● **WHAT TO WORK ON**
The line with "En vivo (372, 1715)", the line with "fui un músico", and all lines between them in the material below: return these exactly, and no others.

● **EXERCISE INPUTS**
··········
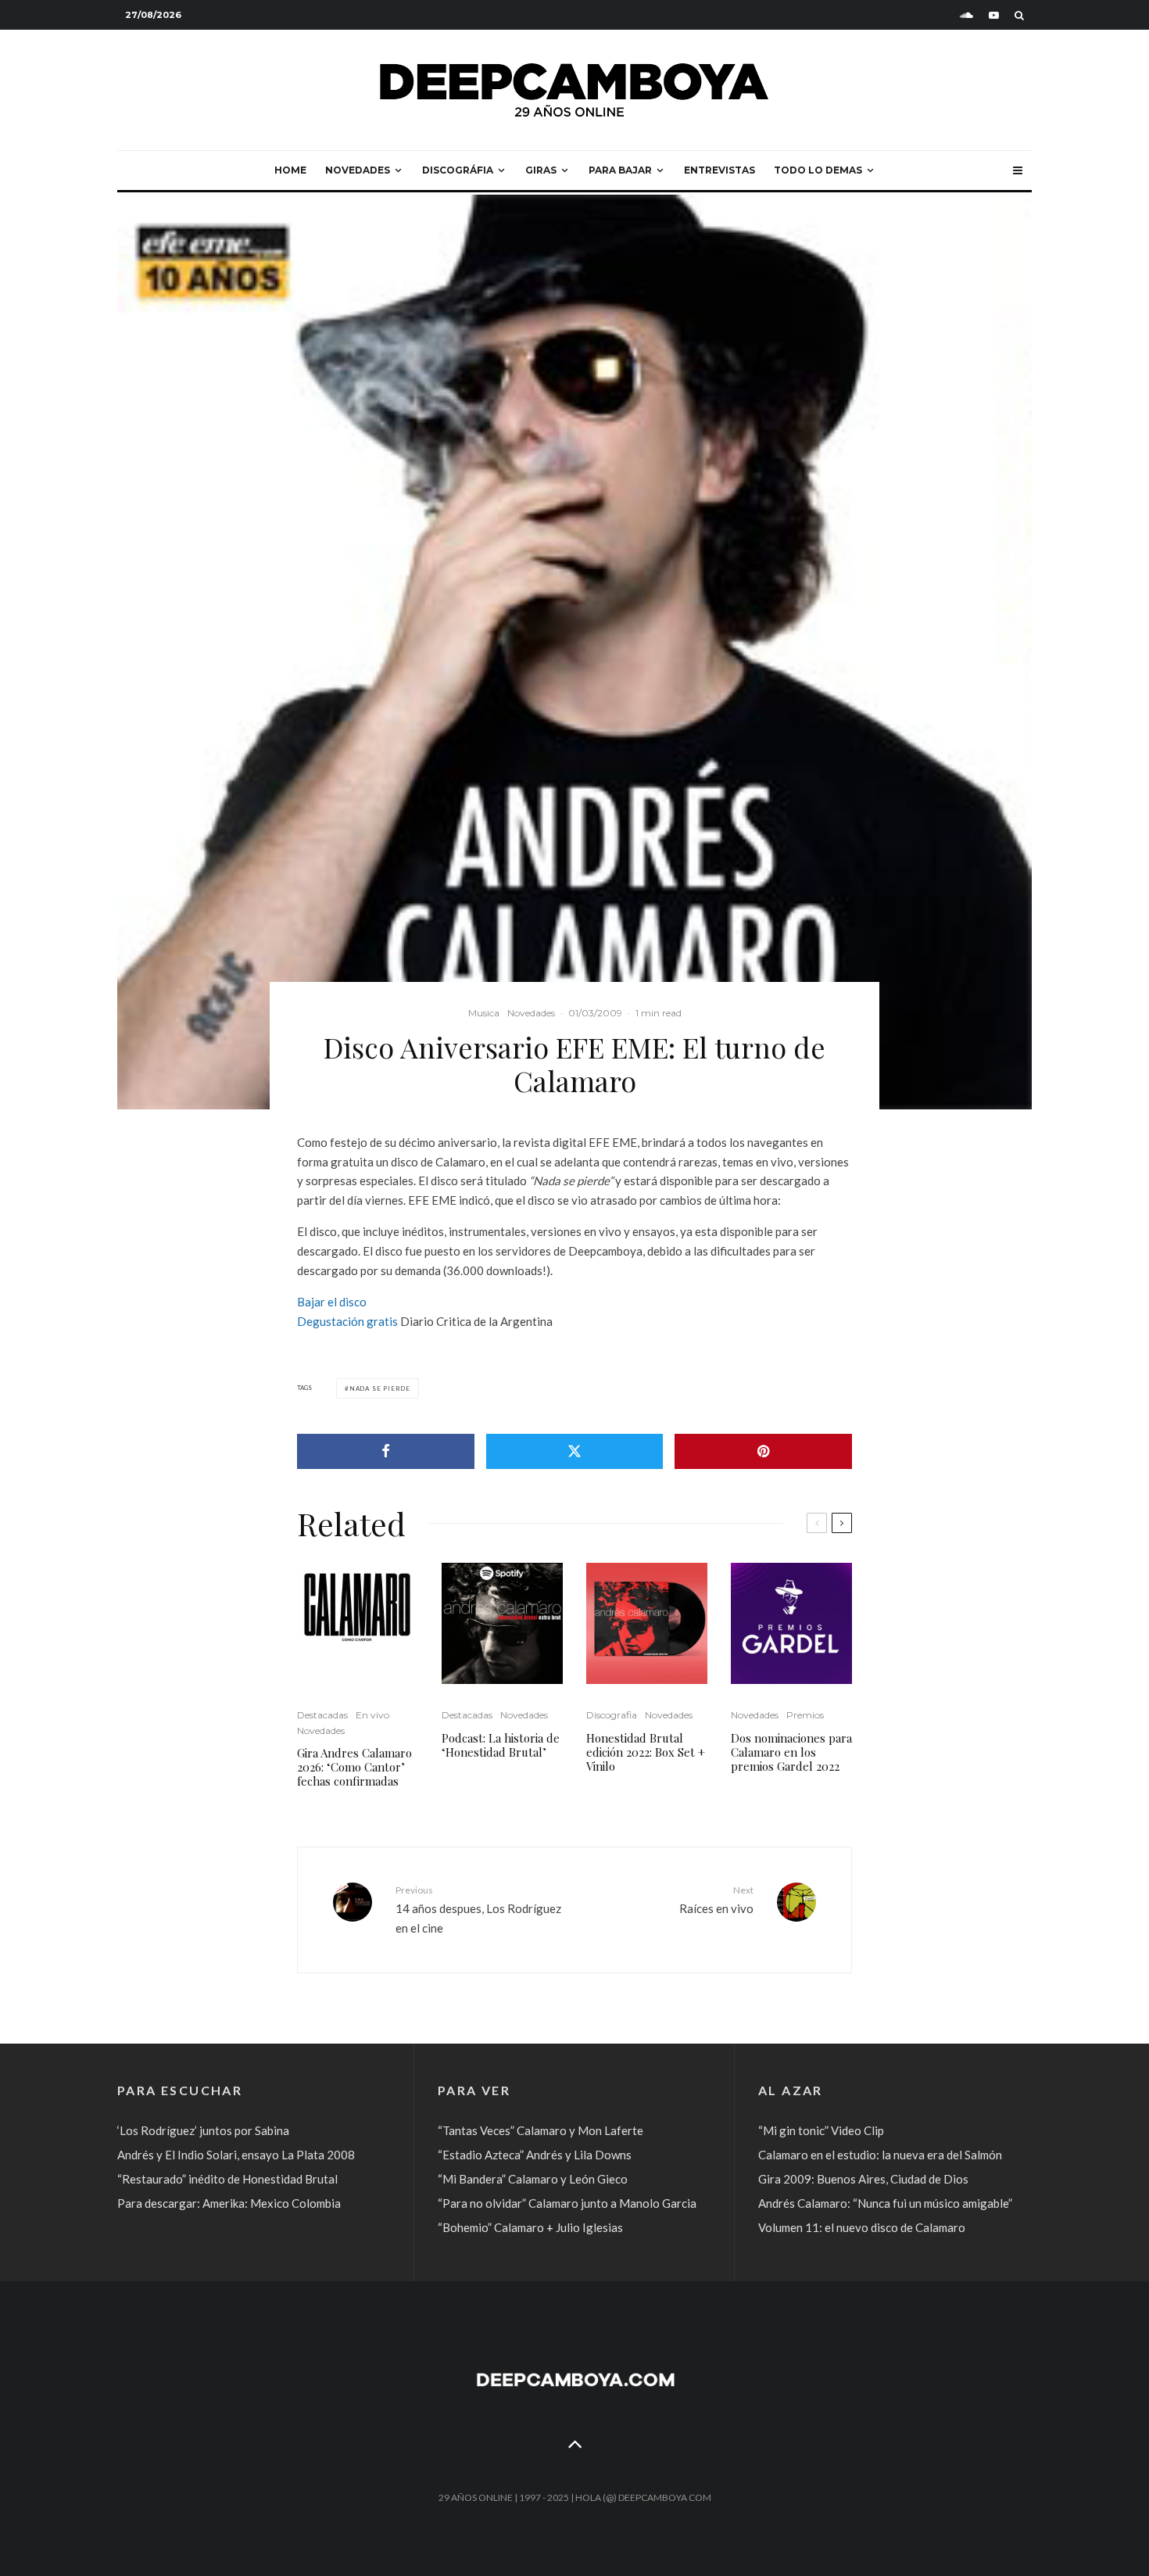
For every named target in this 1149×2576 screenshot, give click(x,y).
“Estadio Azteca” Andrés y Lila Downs (535, 2155)
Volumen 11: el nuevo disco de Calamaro (861, 2227)
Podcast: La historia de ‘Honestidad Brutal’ (501, 1745)
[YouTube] (994, 15)
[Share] (385, 1451)
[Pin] (763, 1451)
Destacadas (322, 1715)
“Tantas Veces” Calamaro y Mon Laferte (540, 2130)
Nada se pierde (379, 1388)
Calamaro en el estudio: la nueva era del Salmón (880, 2155)
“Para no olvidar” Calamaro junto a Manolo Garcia (567, 2203)
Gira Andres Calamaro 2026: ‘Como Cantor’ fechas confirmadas (354, 1767)
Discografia (611, 1715)
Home (290, 170)
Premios (805, 1715)
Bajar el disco (332, 1302)
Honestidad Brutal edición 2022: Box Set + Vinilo (645, 1752)
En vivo (372, 1715)
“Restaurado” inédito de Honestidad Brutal (227, 2179)
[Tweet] (575, 1451)
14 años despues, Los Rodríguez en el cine (478, 1909)
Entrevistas (719, 170)
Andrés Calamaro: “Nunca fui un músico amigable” (885, 2203)
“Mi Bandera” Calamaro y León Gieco (533, 2179)
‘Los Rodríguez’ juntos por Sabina (203, 2130)
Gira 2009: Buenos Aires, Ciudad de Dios (863, 2179)
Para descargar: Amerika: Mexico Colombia (229, 2203)
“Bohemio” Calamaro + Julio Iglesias (530, 2227)
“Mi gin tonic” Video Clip (821, 2130)
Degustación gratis (347, 1321)
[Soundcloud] (966, 15)
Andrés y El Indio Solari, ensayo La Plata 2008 (236, 2155)
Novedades (357, 170)
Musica (483, 1013)
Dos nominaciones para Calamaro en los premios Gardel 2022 (791, 1752)
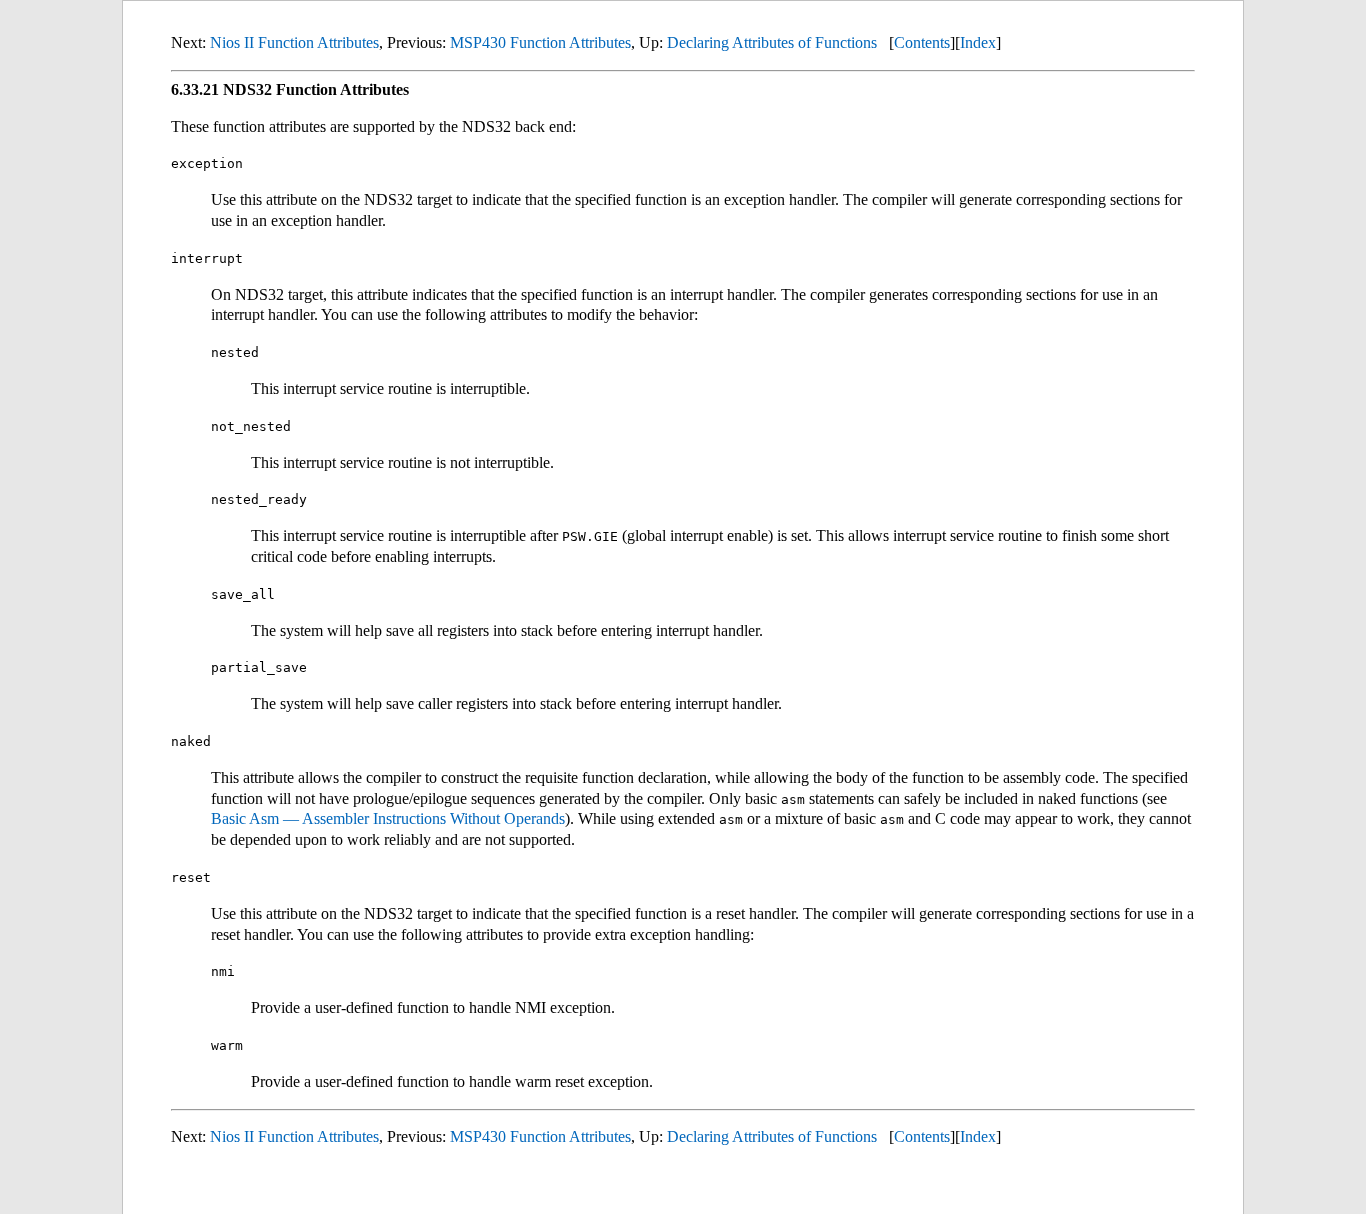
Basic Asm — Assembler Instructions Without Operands (388, 818)
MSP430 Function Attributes (540, 42)
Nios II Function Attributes (294, 42)
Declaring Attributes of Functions (772, 42)
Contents (922, 42)
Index (978, 42)
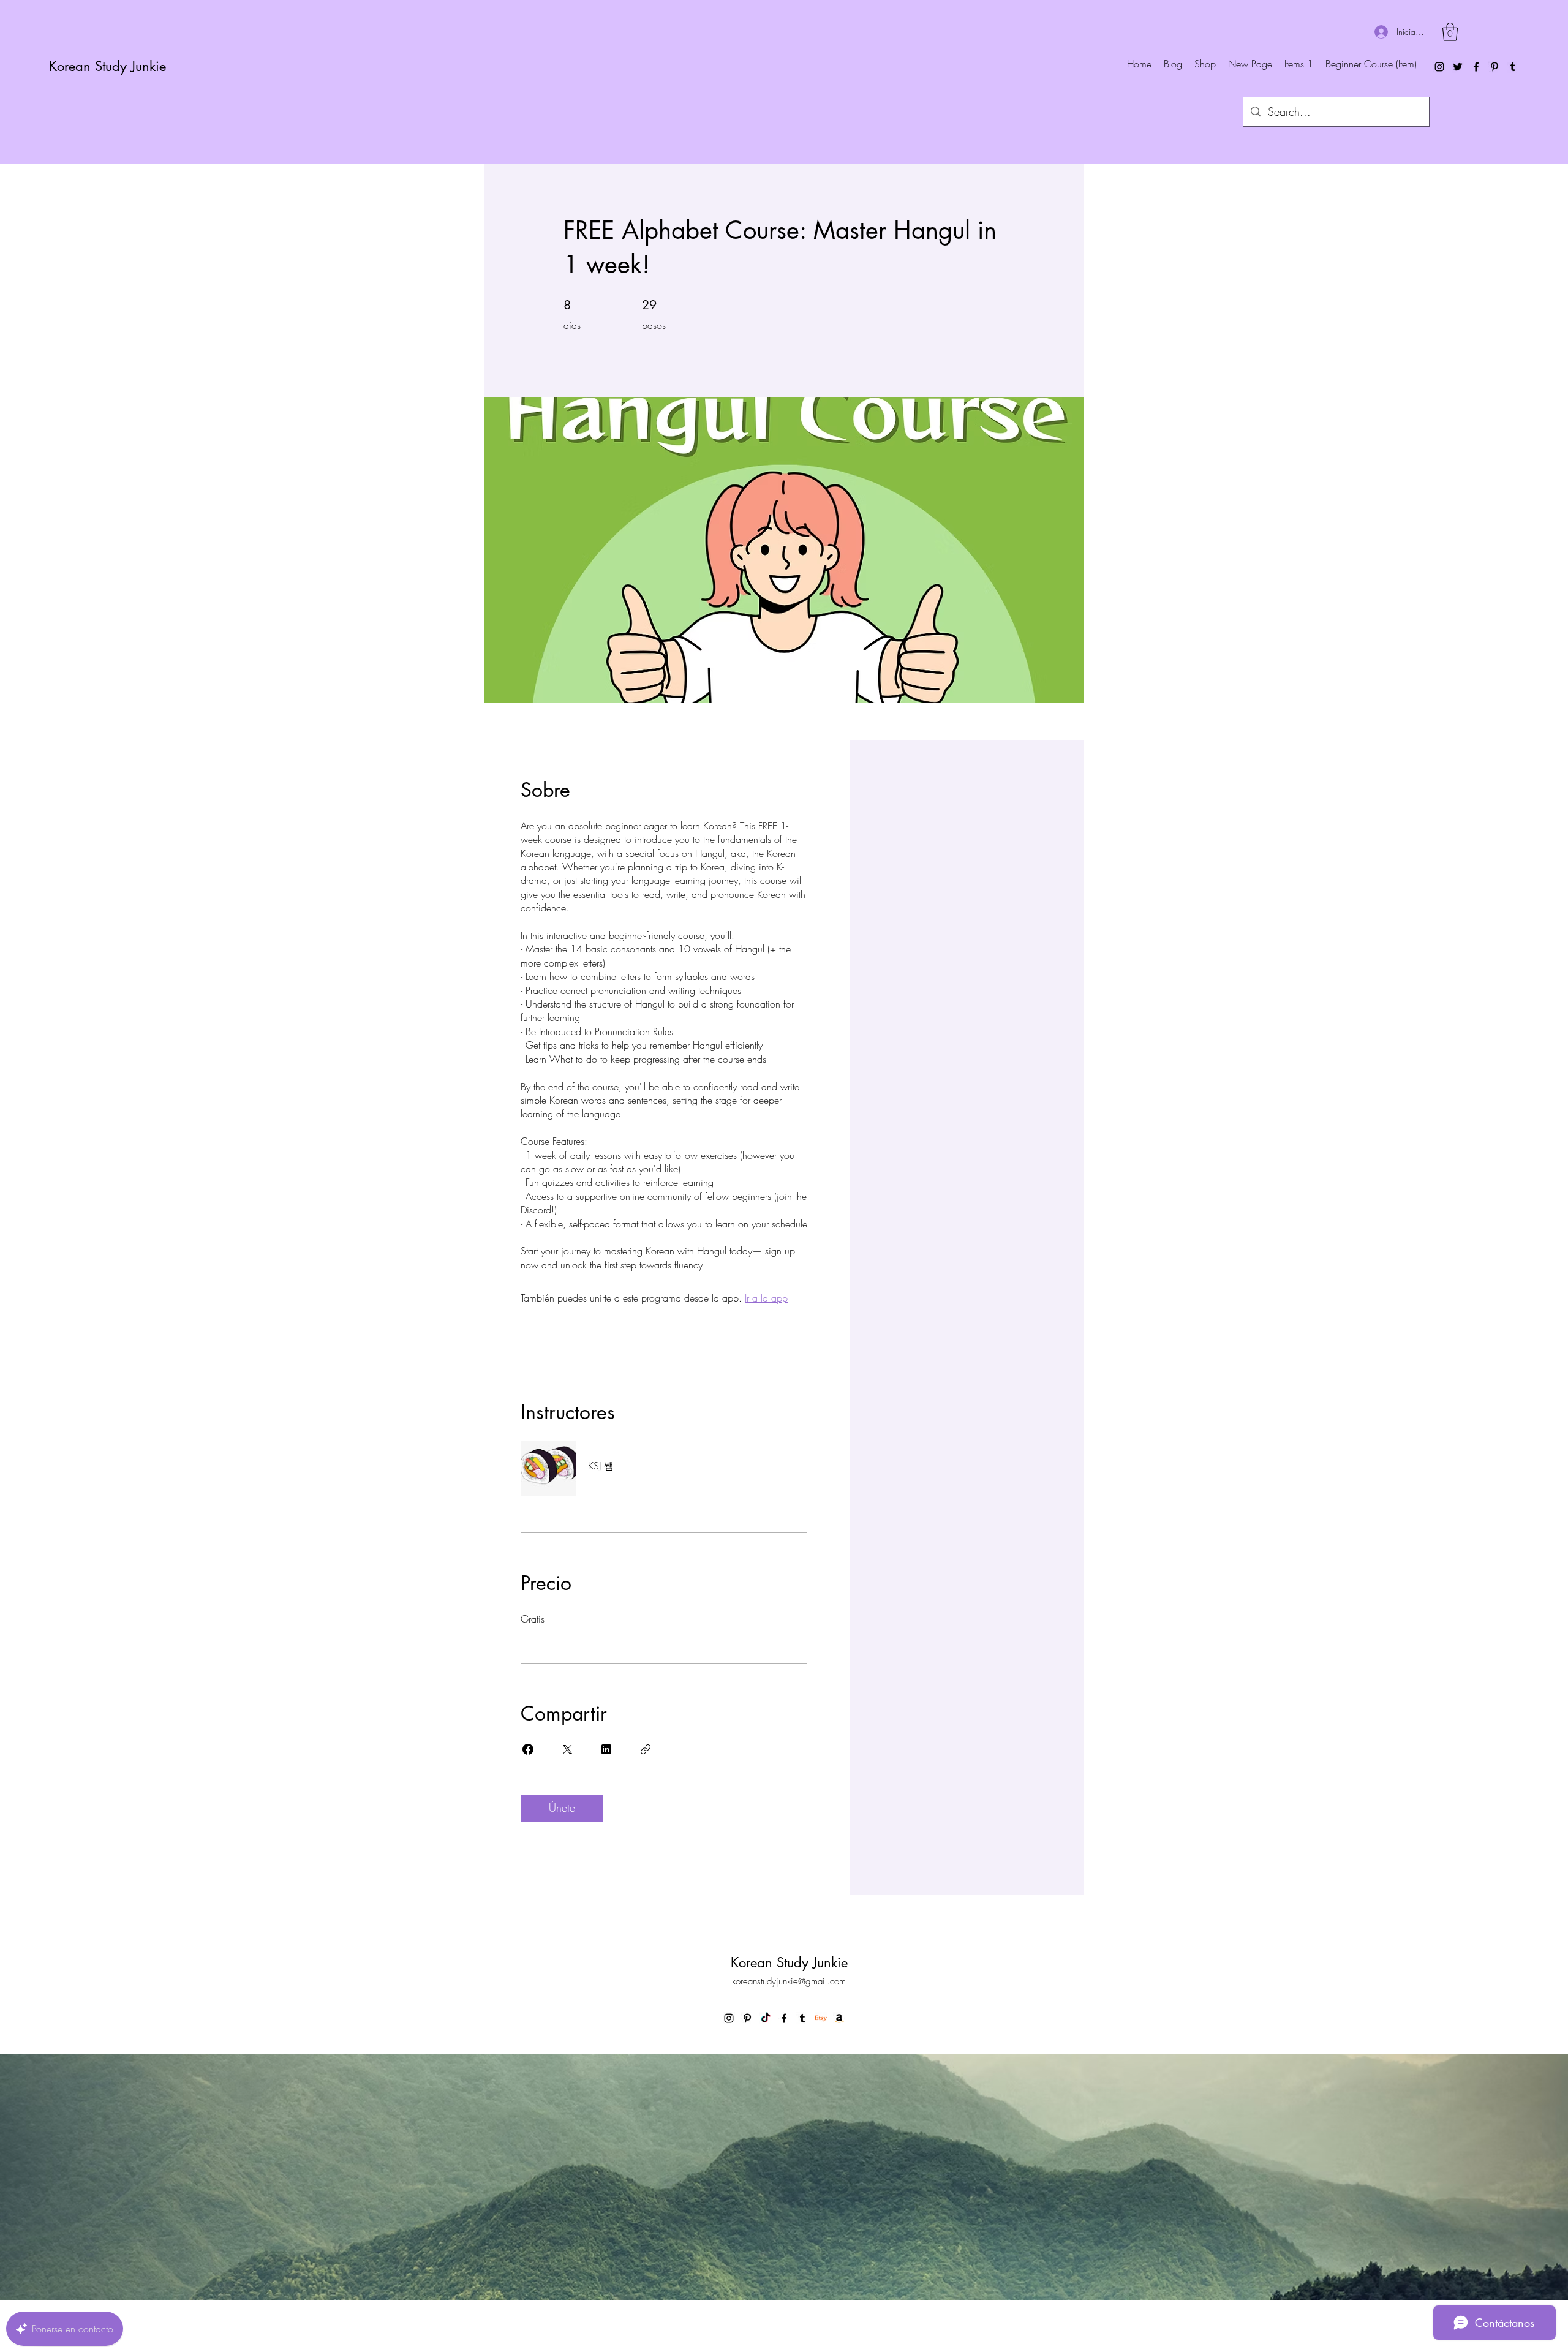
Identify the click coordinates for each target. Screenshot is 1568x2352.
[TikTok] (766, 2018)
··········
● **EXERCISE RESPONSE**
En vivo (372, 1715)
“Restaurado” inédito de Honestidad Brutal (227, 2179)
[Tweet] (575, 1451)
14 años despues, Los Rodríguez en el cine (478, 1909)
Entrevistas (719, 170)
Andrés Calamaro: “Nunca fui un músico amigable” (885, 2203)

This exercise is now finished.